Respuesta :
Answer:
a) [tex]F=\frac{s^2_2}{s^2_1}=\frac{1.84^2}{1.4^2}=1.727 \approx 1.73[/tex]
b) For this case since we have a two tailed test we have two critical values, and we can find the two values since we need that on each tail the area would be [tex]\alpha/2 =0.025[/tex], the distribution is the F with 9 df for the numerator and denominator, and we can use the following excel codes to find the critical values:
"=F.INV(0.025,9,9)"
"=F.INV(1-0.025,9,9)"
The two critical values are 0.248 and 4.026, so the rejection zone would be: [tex] F>4.026 \cup F<0.248[/tex] since our calculated value is not on the rejection zone we fail to rejec the null hypothesis
Step-by-step explanation:
Data given and notation
[tex]n_1 = 10 [/tex] represent the sampe size for the Miller's Stores
[tex]n_2 =10[/tex] represent the sample size for the Albert's stores
[tex]\bar X_1 =121.92[/tex] represent the sample mean for Miller's store
[tex]\bar X_2 =114.81[/tex] represent the sample mean for Albert's store
[tex]s_1 = 1.4[/tex] represent the sample deviation for the Miller's store
[tex]s_2 = 1.84[/tex] represent the sample deviation for the Albert's stores
[tex]s^2_2 = 12.25[/tex] represent the sample variance for the utility stocks
[tex]\alpha=0.05[/tex] represent the significance level provided
Confidence =0.95 or 95%
F test is a statistical test that uses a F Statistic to compare two population variances, with the sample deviations s1 and s2. The F statistic is always positive number since the variance it's always higher than 0. The statistic is given by:
[tex]F=\frac{s^2_2}{s^2_1}[/tex]
Solution to the problem
System of hypothesis
We want to test if the variation for th two groups is the same, so the system of hypothesis are:
H0: [tex] \sigma^2_1 = \sigma^2_2[/tex]
H1: [tex] \sigma^2_1 \new \sigma^2_2[/tex]

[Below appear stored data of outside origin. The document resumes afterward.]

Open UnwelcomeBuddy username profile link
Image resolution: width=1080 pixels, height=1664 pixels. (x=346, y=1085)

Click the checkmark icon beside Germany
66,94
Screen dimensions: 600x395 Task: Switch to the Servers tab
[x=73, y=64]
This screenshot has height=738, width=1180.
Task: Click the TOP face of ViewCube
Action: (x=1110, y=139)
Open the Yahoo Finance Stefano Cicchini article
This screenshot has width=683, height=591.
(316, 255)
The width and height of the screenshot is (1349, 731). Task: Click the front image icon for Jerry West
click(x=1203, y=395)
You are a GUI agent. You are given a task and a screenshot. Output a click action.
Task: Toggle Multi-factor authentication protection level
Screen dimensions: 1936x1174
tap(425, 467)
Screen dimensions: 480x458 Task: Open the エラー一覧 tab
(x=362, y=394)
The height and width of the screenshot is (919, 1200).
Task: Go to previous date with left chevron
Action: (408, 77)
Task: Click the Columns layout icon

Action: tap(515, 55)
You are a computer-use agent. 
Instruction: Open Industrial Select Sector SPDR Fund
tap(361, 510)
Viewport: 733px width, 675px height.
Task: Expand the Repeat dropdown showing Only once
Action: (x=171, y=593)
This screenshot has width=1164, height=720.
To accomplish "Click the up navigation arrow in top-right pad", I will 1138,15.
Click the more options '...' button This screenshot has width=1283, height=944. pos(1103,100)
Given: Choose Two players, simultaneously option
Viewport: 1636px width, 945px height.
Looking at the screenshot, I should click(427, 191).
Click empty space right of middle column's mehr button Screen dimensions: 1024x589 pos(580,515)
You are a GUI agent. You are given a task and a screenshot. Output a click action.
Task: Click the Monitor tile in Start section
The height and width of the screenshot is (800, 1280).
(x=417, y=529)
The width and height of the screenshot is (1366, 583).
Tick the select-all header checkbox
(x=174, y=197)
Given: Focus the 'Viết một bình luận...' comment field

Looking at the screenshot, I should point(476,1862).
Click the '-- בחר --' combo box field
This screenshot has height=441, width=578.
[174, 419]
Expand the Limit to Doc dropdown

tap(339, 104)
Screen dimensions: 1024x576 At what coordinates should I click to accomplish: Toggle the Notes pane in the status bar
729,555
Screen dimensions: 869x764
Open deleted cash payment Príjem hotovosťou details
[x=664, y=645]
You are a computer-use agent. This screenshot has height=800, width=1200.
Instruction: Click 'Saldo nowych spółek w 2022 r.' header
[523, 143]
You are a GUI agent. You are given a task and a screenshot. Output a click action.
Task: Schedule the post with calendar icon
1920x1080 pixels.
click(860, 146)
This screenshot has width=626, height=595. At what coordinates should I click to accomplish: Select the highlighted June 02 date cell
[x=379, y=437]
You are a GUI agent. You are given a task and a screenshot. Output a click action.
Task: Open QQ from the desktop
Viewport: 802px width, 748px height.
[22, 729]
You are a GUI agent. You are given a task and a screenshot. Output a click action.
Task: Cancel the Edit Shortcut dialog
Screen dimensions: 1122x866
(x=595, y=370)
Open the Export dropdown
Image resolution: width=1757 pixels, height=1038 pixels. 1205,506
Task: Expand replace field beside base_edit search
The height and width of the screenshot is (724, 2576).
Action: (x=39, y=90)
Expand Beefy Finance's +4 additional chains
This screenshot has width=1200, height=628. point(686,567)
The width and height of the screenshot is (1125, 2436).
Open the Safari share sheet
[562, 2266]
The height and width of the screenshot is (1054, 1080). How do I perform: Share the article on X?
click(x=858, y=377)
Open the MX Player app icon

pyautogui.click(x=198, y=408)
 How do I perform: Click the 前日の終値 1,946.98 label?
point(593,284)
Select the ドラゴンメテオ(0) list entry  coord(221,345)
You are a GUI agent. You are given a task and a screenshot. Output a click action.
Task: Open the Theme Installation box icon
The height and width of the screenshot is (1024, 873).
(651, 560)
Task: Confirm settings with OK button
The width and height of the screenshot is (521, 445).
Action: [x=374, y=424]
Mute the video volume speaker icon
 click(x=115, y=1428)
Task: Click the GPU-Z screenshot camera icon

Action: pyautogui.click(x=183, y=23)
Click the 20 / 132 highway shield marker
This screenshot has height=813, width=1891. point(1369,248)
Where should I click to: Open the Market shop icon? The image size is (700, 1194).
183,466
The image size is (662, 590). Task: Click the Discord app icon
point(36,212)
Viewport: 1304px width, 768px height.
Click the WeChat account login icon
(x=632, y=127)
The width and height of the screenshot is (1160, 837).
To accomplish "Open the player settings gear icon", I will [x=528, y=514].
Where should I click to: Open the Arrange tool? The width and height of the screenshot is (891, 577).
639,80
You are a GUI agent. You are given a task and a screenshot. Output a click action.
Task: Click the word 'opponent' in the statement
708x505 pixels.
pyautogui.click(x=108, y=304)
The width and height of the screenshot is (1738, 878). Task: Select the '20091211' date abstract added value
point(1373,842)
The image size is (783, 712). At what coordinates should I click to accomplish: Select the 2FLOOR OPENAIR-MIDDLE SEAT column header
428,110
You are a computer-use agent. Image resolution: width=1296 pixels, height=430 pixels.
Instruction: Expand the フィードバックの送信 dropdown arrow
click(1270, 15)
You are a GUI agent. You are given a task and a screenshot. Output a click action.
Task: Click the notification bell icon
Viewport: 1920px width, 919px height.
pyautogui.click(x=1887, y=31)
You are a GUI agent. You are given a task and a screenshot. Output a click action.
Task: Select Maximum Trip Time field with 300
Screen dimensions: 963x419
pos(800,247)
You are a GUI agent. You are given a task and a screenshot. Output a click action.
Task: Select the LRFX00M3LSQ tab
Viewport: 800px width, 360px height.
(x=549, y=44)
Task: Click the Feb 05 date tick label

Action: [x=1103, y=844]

a) Calculate the statistic
Now we can calculate the statistic like this:
[tex]F=\frac{s^2_2}{s^2_1}=\frac{1.84^2}{1.4^2}=1.727 \approx 1.73[/tex]
Now we can calculate the p value but first we need to calculate the degrees of freedom for the statistic. For the numerator we have [tex]n_1 -1 =10-1=9[/tex] and for the denominator we have [tex]n_2 -1 =10-1=9[/tex] and the F statistic have 9 degrees of freedom for the numerator and 9 for the denominator. And the P value is given by:
P value
[tex]p_v =2*P(F_{9,9}>1.727)=0.428[/tex]
And we can use the following excel code to find the p value:"=2*(1-F.DIST(1.727,9,9,TRUE))"
b) Critical value
For this case since we have a two tailed test we have two critical values, and we can find the two values since we need that on each tail the area would be [tex]\alpha/2 =0.025[/tex], the distribution is the F with 9 df for the numerator and denominator, and we can use the following excel codes to find the critical values:
"=F.INV(0.025,9,9)"
"=F.INV(1-0.025,9,9)"
The two critical values are 0.248 and 4.026, so the rejection zone would be: [tex] F>4.026 \cup F<0.248[/tex] since our calculated value is not on the rejection zone we fail to rejec the null hypothesis
Since our calcu
Conclusion
Since the [tex]p_v > \alpha[/tex] we have enough evidence to FAIL to reject the null hypothesis. And we can say that we don't have enough evidence to conclude that the two deviations are different at 5% of significance.